Not surprisingly, addition of 1 to r(CUG) disrupted hydrogen bonding within the UU mismatch and resulted in increases in helical twist at 5′CU/3′GU and 5′UG/3′UC steps within the 5’CUG/3’GUC motif. At one of the 5′GC/3′CG steps, the helical twist increases from 31.7 ± 1.5° to 35.3 ± 3.8° while at the other 5′GC/3′CG step, the helical twist remains relatively unchanged (33.2 ± 11.7°) in the apo structure and 33.5 ± 3.1° in the 1-bound structure). Changes in values of 5′GC/3′CG parameters also suggest that helical regions upstream of the UU mismatch undergo rearrangement to accommodate binding of the compound. The bend angle of the helix decreased from 11.88 ± 5.01° for the apo structure to 9.53 ± 4.26° for the 1-bound structure. The major groove width at the 5′CU/3′GU and 5′UG/3′UC steps and flanking 5′GC/3′CG steps increase upon binding of 1. These results suggest that the compound affects the helix away from the r(CUG) motif, consistent with shifting of imino proton resonances in base pairs away from the r(CUG) motif. Large variation in these values suggest that the r(CUG) motif in the apo and bound structures are dynamic and that binding of 1 disrupts localized interactions that stabilize the r(CUG) motif.

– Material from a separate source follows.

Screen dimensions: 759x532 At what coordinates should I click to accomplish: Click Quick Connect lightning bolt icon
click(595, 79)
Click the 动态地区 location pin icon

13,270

The overall average helical rise and twist of all nucleotides bound RNA were similar to that of the apo structure, 2.2 ± 1.0 Å and 31.8 ± 3.0° (2.8 ± 0.3 Å and 30.9 ± 2.0°, respectively, for the apo structure). However, the increased errors in these values as compared to those of apo-r(CUG) suggest that the r(CUG)-1 complex is dynamic. An increase in the C1′-C1′ distance at the UU mismatch in the bound structure was also observed, as compared to the apo structure, 12.8 ± 0.7 Å and 10.0 ± 0.5 Å, respectively. Large propeller twist values were also observed for the UU pair in the r(CUG)-1 complex and were significantly larger than observed in the unbound r(CUG) repeat structure. However, the values for shear (a measure of sliding of one base in relation to the other)57 were not significantly different between the two structures; rather, base non-planarity is represented in the stagger values of the r(CUG) repeat-1 structures. Altogether, the r(CUG)-1 complex is stabilized by stacking and hydrogen bonding interactions and remodels the RNA structure around the UU loop, by decreasing the bend angle of the helix, increasing the major groove width within the r(CUG) motif, disrupting hydrogen bonding in the UU mismatch, and lengthening the C1′-C1′ distance of the UU mismatch.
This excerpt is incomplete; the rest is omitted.